As the audience, we have an understanding, however acknowledged, that one of the principles that defines ‘good comedy’ is being able to ‘tell it like it is.’ By that, good comedians should provide a laugh, yes, but some unfiltered perspective, too. Evidently, that principle was squandered here for the purposes of “artwashing” the Saudi regime’s crimes with a joking, chummy Western aesthetic and for a solid paycheck — most of these performers were already wealthy, mind you. As such, the credibility of these performers has been tarnished, and whatever future actions will be held in light of this choice to perform under Saudi contract. (As comedy in the West continues to veer increasingly political, too, the destruction of credibility with particular regard to political nobility serves to significantly harm a comedian’s career.)  

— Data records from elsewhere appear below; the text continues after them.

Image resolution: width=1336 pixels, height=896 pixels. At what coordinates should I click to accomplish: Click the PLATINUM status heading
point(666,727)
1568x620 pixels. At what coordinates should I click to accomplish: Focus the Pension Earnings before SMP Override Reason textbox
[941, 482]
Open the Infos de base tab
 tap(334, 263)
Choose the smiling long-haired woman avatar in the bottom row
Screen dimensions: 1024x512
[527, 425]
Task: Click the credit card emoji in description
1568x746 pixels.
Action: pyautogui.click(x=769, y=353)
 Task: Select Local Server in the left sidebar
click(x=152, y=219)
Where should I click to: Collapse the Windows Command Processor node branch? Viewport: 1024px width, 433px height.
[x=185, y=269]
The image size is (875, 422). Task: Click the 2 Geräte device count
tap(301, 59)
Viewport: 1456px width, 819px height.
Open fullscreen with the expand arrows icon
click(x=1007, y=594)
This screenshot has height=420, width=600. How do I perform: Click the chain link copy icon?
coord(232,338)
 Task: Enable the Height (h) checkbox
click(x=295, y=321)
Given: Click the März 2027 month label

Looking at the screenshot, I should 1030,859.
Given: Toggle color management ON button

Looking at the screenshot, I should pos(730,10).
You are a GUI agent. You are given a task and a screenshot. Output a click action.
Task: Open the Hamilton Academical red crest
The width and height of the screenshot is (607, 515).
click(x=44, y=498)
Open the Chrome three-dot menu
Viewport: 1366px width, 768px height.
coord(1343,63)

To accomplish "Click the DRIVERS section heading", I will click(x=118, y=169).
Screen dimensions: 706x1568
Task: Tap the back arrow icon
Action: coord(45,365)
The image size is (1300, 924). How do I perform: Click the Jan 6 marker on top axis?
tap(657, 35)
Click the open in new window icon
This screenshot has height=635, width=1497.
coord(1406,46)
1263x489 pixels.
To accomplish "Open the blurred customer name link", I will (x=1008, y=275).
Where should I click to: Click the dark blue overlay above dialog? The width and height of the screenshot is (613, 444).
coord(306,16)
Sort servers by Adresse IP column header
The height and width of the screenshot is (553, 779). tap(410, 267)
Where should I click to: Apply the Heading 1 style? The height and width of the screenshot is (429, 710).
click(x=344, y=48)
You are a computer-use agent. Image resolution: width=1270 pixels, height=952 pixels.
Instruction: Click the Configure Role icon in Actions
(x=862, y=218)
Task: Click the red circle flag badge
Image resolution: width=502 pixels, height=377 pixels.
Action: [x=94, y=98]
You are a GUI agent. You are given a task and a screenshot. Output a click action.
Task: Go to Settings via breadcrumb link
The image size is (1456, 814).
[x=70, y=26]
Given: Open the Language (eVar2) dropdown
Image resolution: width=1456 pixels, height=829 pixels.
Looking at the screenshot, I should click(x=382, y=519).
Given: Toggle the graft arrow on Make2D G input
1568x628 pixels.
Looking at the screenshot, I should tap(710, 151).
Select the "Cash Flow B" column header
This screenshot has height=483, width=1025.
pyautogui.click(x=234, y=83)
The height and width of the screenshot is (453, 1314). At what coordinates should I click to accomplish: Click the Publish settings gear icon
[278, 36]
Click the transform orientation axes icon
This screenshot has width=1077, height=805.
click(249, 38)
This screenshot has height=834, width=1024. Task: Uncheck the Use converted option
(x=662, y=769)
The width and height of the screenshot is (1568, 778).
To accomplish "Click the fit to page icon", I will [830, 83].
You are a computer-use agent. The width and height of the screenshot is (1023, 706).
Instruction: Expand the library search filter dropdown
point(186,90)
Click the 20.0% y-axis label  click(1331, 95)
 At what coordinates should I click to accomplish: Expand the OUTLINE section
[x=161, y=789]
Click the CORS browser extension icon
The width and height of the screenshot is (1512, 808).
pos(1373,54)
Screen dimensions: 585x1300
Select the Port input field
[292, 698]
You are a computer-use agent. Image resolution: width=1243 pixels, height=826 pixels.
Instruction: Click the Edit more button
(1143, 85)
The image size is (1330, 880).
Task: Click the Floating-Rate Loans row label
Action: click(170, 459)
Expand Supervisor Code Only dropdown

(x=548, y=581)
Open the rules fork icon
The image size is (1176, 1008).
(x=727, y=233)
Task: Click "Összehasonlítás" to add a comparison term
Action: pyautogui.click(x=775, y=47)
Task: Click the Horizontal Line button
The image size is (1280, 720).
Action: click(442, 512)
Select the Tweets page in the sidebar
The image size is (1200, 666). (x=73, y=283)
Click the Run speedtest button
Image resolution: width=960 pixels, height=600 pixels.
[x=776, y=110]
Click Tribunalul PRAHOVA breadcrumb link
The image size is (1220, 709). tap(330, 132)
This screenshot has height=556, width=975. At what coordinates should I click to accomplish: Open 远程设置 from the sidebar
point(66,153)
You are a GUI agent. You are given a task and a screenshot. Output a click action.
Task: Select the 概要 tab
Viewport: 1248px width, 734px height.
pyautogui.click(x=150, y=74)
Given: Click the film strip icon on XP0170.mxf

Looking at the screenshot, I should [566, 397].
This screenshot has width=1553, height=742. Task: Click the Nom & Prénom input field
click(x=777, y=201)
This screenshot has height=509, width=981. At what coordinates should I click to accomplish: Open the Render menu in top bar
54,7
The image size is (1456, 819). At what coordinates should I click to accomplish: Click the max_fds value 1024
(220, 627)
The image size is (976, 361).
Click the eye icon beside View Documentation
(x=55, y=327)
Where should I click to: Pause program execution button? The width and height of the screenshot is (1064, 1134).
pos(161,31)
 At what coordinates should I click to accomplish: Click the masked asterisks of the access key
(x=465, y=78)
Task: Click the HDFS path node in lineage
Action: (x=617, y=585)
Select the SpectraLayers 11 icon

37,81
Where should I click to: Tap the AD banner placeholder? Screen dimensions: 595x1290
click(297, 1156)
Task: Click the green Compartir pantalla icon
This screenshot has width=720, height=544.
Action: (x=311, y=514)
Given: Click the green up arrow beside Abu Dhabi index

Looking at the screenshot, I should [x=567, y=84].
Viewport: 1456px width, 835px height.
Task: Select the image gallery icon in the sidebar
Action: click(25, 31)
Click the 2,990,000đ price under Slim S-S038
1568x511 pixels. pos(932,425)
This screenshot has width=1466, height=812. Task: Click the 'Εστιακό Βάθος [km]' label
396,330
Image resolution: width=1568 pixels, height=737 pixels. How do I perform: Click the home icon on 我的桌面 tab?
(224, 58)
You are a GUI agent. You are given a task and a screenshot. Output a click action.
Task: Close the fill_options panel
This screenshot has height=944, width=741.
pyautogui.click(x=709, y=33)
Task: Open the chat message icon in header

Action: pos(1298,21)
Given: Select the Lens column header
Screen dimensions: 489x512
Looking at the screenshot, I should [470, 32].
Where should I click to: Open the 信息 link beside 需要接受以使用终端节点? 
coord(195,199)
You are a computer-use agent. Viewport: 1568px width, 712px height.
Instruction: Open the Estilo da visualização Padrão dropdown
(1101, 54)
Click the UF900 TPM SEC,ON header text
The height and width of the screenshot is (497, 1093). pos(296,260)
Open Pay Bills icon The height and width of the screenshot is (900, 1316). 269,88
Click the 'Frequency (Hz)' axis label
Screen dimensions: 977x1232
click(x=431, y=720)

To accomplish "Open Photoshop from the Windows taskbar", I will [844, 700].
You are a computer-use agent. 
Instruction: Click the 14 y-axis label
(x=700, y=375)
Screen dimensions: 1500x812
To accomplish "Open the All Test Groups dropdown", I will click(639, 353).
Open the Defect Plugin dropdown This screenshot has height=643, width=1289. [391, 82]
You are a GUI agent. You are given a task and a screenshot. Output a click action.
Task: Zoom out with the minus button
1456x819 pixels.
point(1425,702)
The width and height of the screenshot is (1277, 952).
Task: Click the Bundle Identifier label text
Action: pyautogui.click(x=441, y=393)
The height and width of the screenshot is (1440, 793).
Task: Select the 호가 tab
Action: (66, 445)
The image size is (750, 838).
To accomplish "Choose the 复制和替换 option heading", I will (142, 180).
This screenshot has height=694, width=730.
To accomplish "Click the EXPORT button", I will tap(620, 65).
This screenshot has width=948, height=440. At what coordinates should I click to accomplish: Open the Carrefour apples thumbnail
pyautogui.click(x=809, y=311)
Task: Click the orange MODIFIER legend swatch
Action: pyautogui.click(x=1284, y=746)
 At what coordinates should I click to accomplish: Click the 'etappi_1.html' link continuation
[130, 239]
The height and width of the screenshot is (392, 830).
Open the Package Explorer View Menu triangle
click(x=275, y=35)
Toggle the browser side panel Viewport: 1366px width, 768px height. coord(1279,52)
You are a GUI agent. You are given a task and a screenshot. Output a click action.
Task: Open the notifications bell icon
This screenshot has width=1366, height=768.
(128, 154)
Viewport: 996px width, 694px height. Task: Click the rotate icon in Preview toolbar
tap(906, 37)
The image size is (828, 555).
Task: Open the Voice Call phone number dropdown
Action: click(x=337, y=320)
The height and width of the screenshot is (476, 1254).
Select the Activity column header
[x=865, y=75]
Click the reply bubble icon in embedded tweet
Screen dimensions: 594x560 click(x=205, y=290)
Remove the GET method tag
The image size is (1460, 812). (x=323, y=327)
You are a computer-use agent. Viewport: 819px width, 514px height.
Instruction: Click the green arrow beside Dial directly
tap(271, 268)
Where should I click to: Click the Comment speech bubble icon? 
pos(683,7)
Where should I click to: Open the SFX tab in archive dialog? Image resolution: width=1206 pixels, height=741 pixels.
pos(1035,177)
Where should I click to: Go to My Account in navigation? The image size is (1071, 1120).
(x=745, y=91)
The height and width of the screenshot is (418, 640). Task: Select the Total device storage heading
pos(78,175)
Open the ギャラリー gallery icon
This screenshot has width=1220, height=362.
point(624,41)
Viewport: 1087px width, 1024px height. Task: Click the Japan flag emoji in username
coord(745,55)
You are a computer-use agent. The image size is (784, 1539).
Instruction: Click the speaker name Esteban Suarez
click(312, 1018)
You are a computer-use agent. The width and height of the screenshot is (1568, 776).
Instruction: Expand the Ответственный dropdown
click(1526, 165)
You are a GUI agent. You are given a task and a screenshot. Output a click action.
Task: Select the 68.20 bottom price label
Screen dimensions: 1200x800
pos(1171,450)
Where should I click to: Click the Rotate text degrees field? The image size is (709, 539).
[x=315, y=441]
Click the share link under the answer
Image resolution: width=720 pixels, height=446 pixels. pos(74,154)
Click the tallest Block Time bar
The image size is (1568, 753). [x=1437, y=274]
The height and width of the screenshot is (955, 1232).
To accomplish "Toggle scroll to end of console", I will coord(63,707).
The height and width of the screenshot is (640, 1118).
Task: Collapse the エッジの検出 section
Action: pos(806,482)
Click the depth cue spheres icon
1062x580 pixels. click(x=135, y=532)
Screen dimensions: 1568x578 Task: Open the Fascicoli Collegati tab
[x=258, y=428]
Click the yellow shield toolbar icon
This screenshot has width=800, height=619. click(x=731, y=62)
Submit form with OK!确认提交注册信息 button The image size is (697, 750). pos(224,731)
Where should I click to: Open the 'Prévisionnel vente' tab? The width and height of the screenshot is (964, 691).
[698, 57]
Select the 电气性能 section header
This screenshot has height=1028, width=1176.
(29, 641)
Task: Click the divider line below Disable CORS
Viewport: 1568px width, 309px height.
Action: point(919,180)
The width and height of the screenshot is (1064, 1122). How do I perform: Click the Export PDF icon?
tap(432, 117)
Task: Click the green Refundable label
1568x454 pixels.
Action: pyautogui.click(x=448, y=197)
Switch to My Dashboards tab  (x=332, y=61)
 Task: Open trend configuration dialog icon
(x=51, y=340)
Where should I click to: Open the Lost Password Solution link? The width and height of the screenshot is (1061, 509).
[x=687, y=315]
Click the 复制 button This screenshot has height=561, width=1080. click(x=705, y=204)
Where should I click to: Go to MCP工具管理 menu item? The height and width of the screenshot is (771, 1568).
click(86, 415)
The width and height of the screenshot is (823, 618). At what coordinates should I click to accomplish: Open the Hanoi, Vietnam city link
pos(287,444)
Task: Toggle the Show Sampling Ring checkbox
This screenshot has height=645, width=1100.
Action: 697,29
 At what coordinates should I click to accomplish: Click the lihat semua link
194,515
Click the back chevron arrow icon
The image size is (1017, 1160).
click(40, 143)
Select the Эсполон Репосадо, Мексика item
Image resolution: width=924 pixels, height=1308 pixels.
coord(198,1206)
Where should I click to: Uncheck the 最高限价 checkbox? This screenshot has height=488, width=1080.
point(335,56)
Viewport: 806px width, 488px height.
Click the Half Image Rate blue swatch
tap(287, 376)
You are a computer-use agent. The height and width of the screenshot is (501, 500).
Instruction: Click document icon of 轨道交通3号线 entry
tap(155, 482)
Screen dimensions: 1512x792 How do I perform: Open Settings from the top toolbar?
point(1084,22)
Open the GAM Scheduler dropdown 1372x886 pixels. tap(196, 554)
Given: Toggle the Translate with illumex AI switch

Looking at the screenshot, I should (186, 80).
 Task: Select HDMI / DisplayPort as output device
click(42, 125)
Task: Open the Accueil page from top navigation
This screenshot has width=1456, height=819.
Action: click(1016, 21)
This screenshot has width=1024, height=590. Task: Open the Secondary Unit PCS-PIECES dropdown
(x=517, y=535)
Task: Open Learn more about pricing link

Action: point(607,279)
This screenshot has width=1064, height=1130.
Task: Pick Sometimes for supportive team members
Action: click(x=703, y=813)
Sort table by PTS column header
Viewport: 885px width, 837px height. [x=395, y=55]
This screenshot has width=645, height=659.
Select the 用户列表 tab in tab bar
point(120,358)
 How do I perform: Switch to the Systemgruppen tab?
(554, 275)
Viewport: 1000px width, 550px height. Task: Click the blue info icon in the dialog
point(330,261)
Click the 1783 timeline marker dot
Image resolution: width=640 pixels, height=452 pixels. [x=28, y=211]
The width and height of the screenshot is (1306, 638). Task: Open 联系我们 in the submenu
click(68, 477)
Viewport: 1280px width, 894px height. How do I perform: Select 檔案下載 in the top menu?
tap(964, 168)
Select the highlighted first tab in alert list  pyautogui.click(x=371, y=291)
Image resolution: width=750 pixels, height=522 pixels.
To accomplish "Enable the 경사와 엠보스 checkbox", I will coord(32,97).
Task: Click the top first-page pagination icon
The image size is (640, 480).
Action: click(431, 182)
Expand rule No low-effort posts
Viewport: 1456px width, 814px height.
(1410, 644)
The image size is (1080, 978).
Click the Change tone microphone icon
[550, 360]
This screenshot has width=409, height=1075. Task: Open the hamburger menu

This whole situation — the outrage, career slough, etc — should’ve come as no surprise to the performers, and much less their PR teams, as they, with their predominantly American fanbases, offended American sensibilities. In other words, they betrayed the American Creed — the set of few principles that form the American identity. Such includes freedom of speech and expression, which, by performing for the Saudi regime and making the conscious choice to limit their free speech, they turn their back to. While I don’t believe the comedy audience is necessarily thinking of this front-of-mind, it’s clear that as Americans, the conduct of these comedians feels fraudulent in some back-of-mind way. The Creed serves to explain this. 

In some ways, then, the actions of these performers exemplify the death of the American Creed. In that, nowadays, among the foremost members of the public — the celebrities this nation holds to represent us — there is a general neglect for the identifying principles of this country, and therefore, we are straying from form. That argument can be made, yes. 

I’d say that in a modern sense, though, that these comedians represent a more honest American Creed. It’s clear with this country’s conduct of relations in the Middle East, Vietnam, and elsewhere, as well as farther back through our history, part of the American identity involves maintaining the American principles at home while betraying them abroad. We are all about democracy, peace, freedom and that, and then we sell weapons, intelligence or whatever to foreign regimes so they can use them against their own people. (They can fire upon protestors, jail and kill people suspected of being LGBTQ+, and help orchestrate terror plots against the American people themselves.) It seems to be the American way.  

I suppose, then, the conduct of these comedians, and this whole stunt by the Saudi regime is a sure continuation of the Creed. In a similar way to how the term liberal has morphed in conception from what we’d now call a classical liberal, the American Creed too has received an update to keep up with the sad times.